The Cinema Theater is a motion picture theater in Rochester, New York. Opened as a neighborhood motion picture theater in 1914, it is one of the oldest continuously operated motion picture theaters in New York state. The theater is located at the corner of South Clinton Avenue and South Goodman Street in Rochester.
==History==
Originally named "The Clinton", due to a circular arrangement of wooden benches with an open area in the middle, it was affectionately referred to as the "flea pit", a name which stuck for many years — and long after the original dirt floor was covered and the benches were replaced with seats. In 1949 it was renamed the Cinema by its owners, Morris Slotknick and Philip Cohen, and four years later it was enlarged to extend a full city block, and its distinctive Art Deco facade installed. The business was acquired by Jo Ann Morreale in 1985.

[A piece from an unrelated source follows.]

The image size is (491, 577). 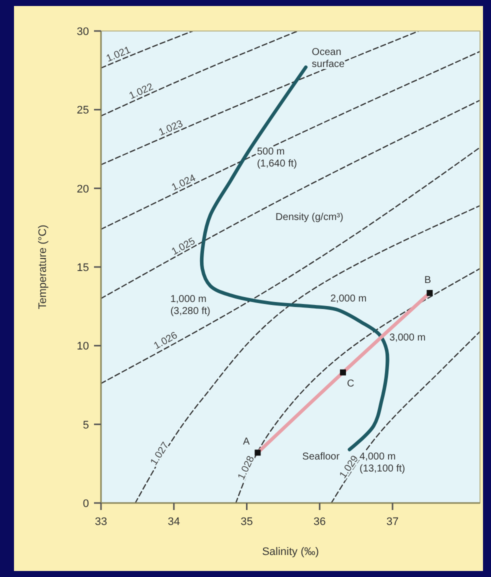 What do you see at coordinates (190, 306) in the screenshot?
I see `annotation: 1,000 m (3,280 ft)` at bounding box center [190, 306].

In April 2006, The Cinema was about to close due to financial difficulties, but long-time patron and real-estate developer John Trickey stepped in and financially brought the cinema back. This was celebrated with a ceremony of "Relighting the Marquee". Trickey formally took over as the sole owner of the theater in 2012. In 2018, the business was leased to a local couple while Trickey retained ownership of the building. In 2021 a local couple purchased the cinema and rebranded it Roc Cinema with a full bar a full kitchen becoming rochester first dine in full serve movie theater.

==Current status==
The Cinema has one screen and films tend to change bi-weekly. They show a mixture of mainstream 1st and 2nd run films as well as independent films. The schedule usually features an afternoon matinee on weekends with a community friendly free movie Monday classic. The theater also accommodates private parties for birthdays and corporate events.